(THE DATA begins)

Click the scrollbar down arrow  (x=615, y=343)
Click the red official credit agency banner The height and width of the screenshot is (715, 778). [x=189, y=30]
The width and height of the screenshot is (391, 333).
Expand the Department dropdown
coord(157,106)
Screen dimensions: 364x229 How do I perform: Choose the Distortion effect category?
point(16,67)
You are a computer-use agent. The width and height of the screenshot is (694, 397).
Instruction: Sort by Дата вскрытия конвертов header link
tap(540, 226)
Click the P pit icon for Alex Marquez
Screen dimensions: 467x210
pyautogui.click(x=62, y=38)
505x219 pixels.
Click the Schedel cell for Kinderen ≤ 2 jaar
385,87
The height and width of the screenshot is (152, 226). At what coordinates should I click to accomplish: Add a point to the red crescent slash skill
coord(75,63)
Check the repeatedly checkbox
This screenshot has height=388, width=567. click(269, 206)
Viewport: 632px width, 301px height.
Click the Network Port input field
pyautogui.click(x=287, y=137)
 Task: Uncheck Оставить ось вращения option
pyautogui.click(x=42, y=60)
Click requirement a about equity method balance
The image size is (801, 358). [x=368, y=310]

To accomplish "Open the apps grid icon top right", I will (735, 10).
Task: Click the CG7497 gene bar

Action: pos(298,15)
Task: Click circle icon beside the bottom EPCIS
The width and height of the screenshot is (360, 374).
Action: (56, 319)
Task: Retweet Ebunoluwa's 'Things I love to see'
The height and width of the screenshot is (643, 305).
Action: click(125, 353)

(THE DATA ends)
(THE DATA begins)

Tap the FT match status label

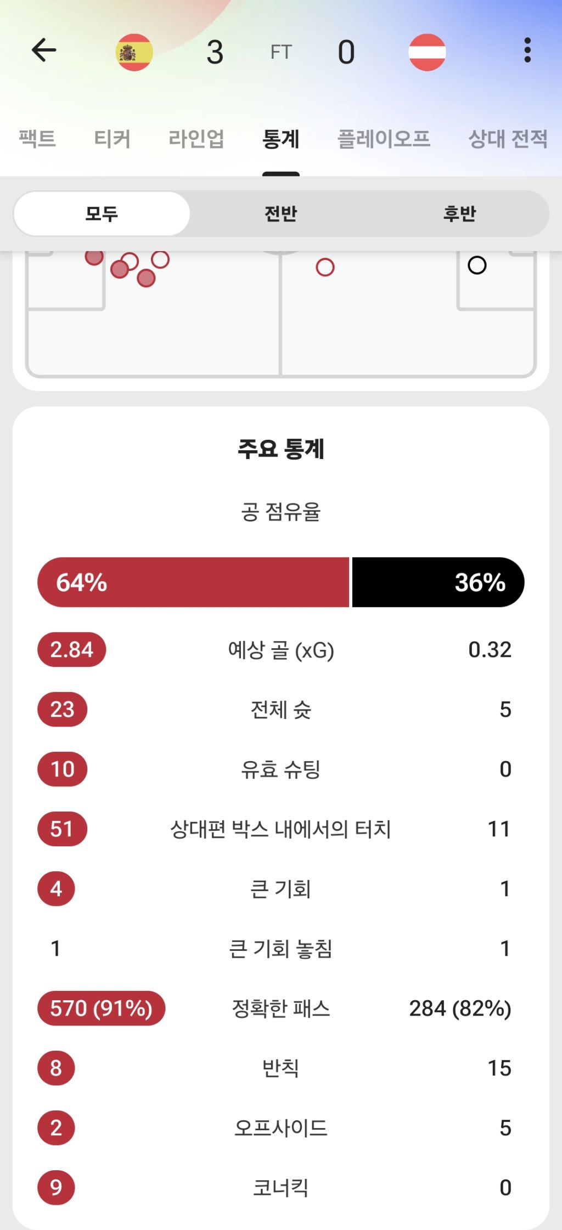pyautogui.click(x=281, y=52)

(THE DATA ends)
(THE DATA begins)

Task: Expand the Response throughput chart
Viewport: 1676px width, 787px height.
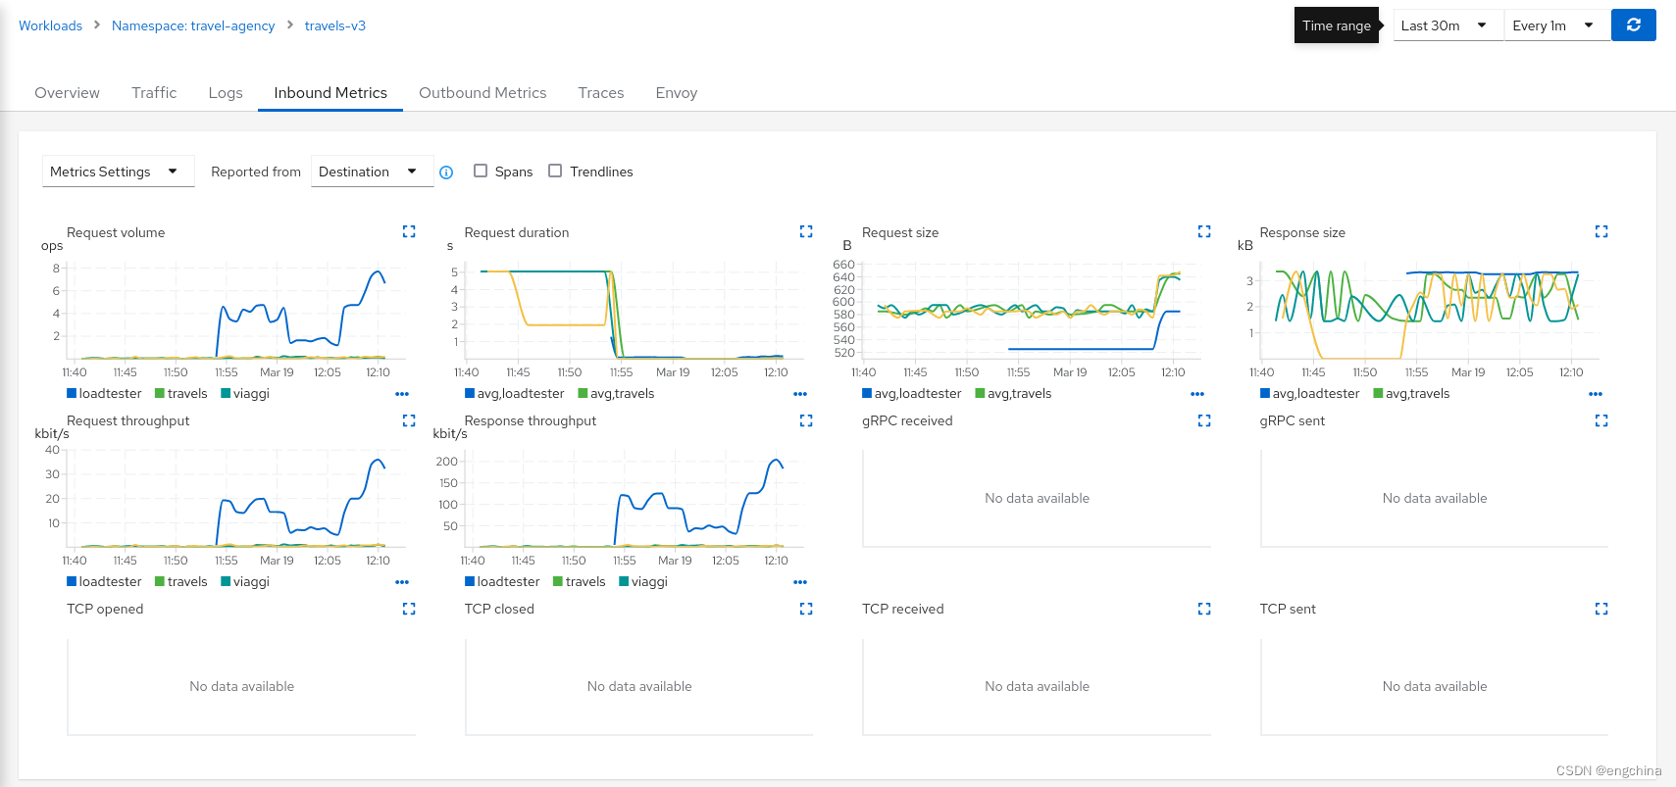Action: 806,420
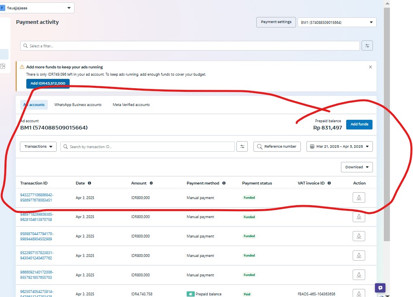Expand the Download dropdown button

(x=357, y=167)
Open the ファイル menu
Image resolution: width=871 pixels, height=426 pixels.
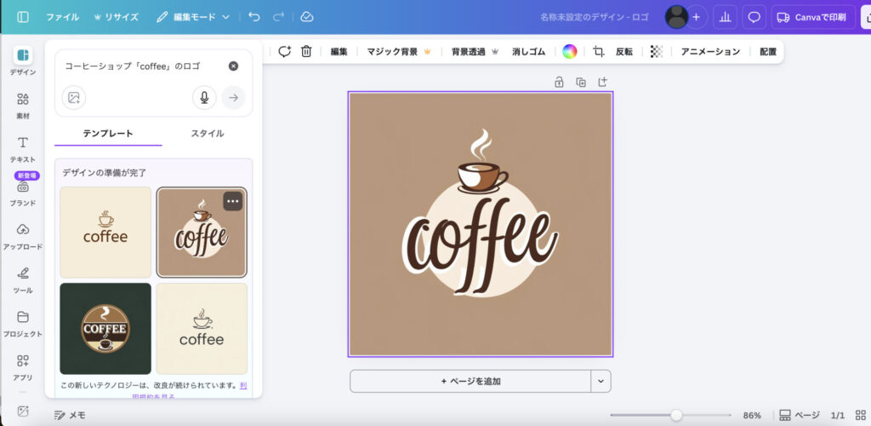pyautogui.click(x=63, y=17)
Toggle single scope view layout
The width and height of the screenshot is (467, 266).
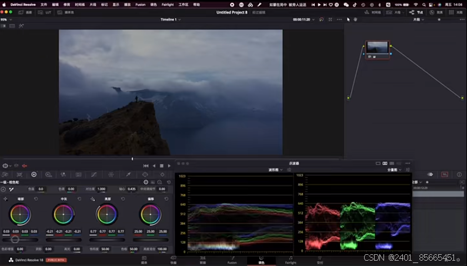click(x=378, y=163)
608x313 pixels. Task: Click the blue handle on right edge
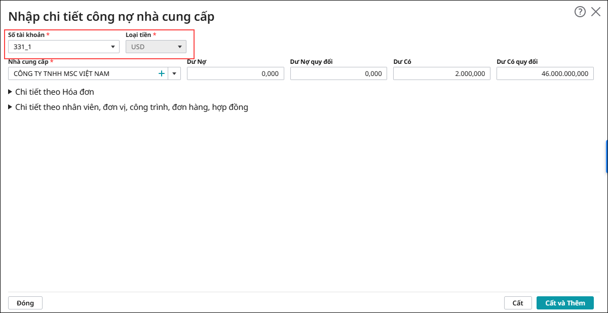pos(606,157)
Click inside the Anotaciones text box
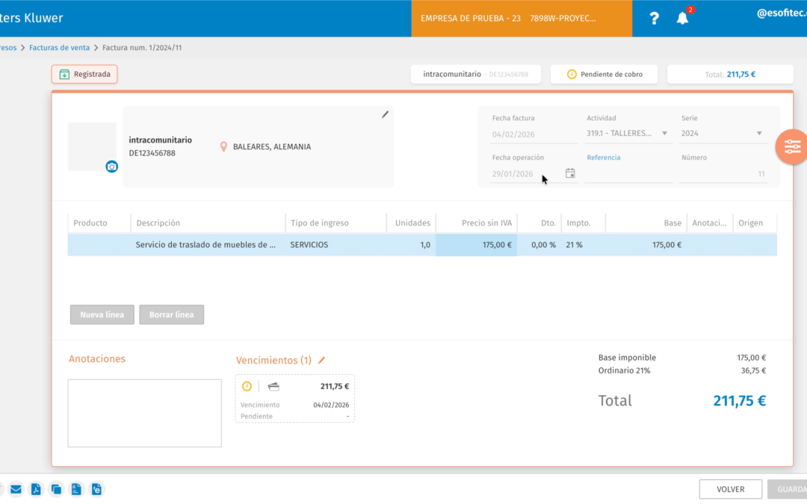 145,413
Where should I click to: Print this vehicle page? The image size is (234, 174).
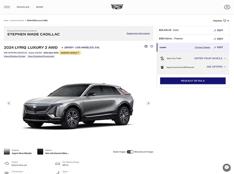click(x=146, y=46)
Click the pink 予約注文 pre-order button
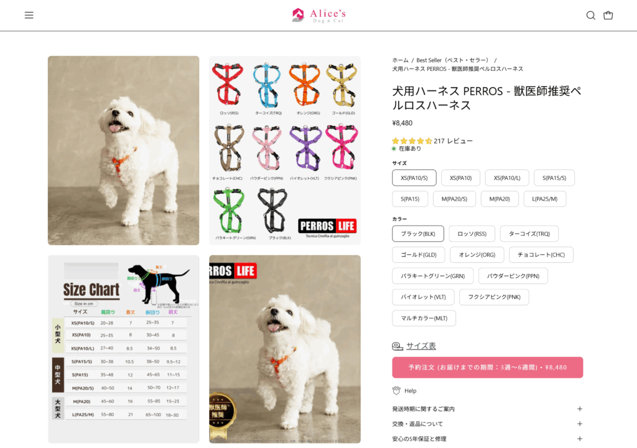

(THE DATA ends)

WHAT YOU WILL DO -
The expected answer is a copy of each line in the records that holds the word "Open".

TASK OUTPUT -
To accomplish "Open the apps grid icon top right", I will (735, 10).
Open the ファイル menu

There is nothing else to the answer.